Union leaders say they favor the policy used in Tampa. There, officers can chase violent criminals, car thieves and burglars.
University of South Carolina criminal justice professor Geoffrey Alpert has studied the issue ever since municipalities first awoke to the collateral damage of such pursuits in the 1980s.
"Those that are changing are becoming more restrictive," Alpert said. "This would be bucking the trend and I think it would be a mistake."
Tampa Bay endured a deadly decade of pursuits when 20 people were killed in high-speed chases from 1993 to 2002.
In the 1990s, Tampa and Hillsborough leaders had to defend their pliant chase policies in the face of a few high-profile deaths involving juvenile car thieves and innocent bystanders. Those policies have grown stricter, but still permit chasing stolen cars.

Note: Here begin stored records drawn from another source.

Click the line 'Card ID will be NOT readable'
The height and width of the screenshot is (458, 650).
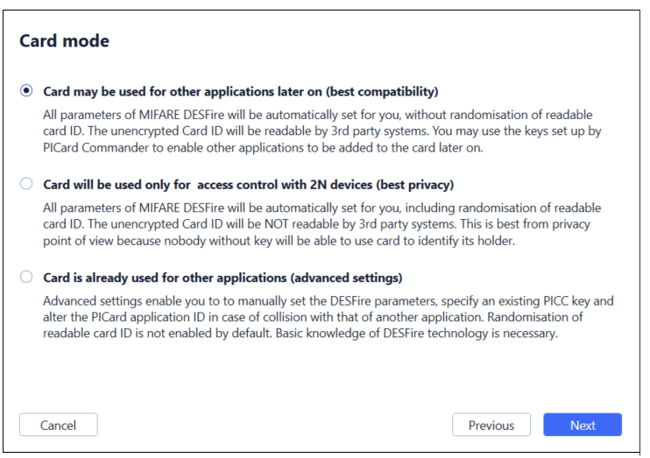pos(316,224)
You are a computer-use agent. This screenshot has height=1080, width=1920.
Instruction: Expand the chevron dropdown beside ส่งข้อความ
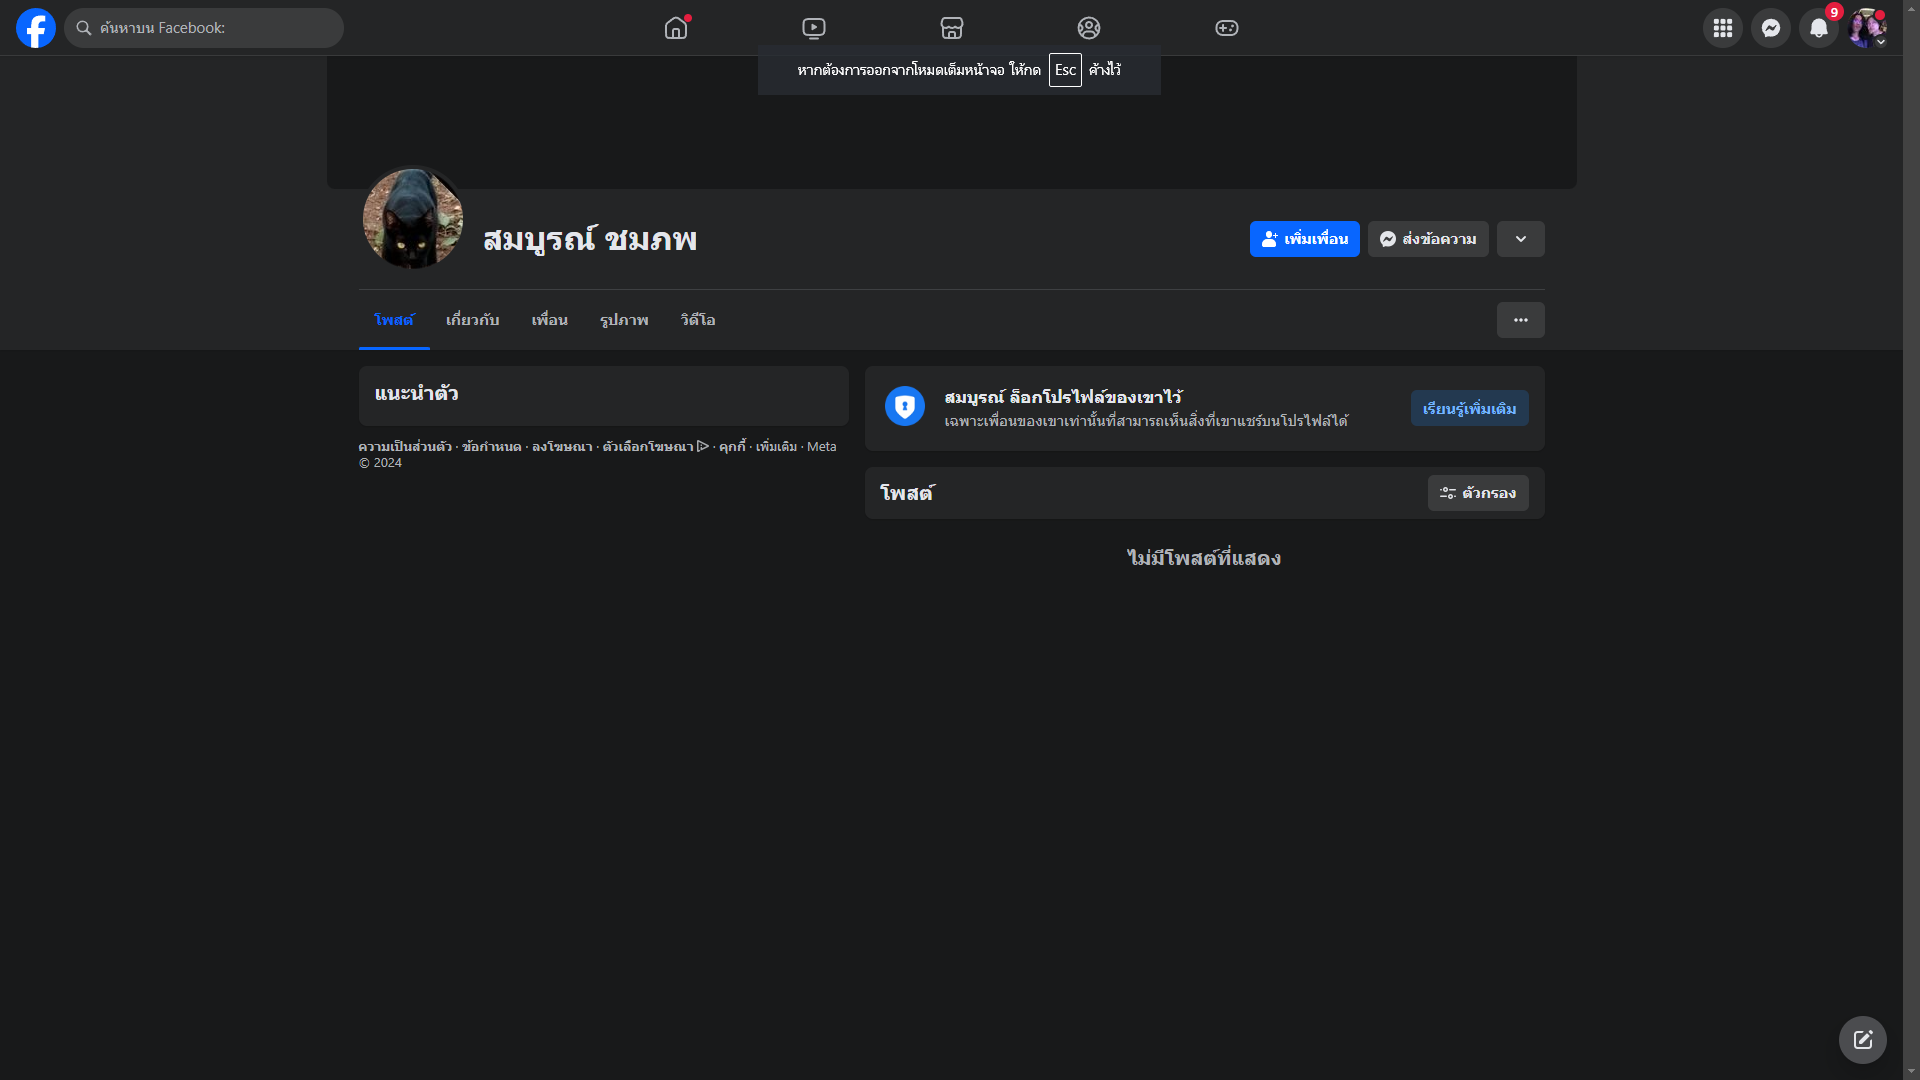point(1520,239)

There's also a financial risk.
The Florida Supreme Court ruled in 1992 that law enforcement agencies are liable for their pursuits. The case stems from an infamous 1984 Pinellas County chase. Three agencies chased a mentally ill suspect until he crashed into two sisters from Palm Harbor at 100 mph. Susan Brown, 23, and Judy Brown, 20, both died.

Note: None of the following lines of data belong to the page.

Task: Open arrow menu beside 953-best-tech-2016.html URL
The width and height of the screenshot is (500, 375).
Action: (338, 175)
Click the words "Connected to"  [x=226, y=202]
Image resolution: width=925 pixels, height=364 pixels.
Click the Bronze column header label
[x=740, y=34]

Another pursuit led Indian Rocks Beach to disband its police force in 1993. They chased a drunken driver who ended up smashing into Michelle Elstro, 21, killing the Largo woman.
An investigation later found the officers violated pursuit rules and one may have lied about his actions during the chase.
Chases are risky; so are the alternatives
Police have other options for catching car thieves, said Alpert, the criminal justice professor.
In New Jersey, for example, a specialized unit uses a helicopter and license plate scanner to locate the cars, then boxes them in with reinforced SUVs.
The city's police unions hope to eventually be given latitude to use other methods — like using cruisers to block fleeing vehicles.
Other agencies use them, but in St. Petersburg, only specialized units can.
One tactic Harmon said he will consider is using spiked sticks to puncture tires. Other agencies use them, but the chief thought they were too dangerous for his officers to use.
There's a reason why he has always resisted such tactics and why the pursuit policy is as conservative as it is, Harmon said.
"If I really thought it had an impact on crime," he said. "I would have considered changing it a long time ago."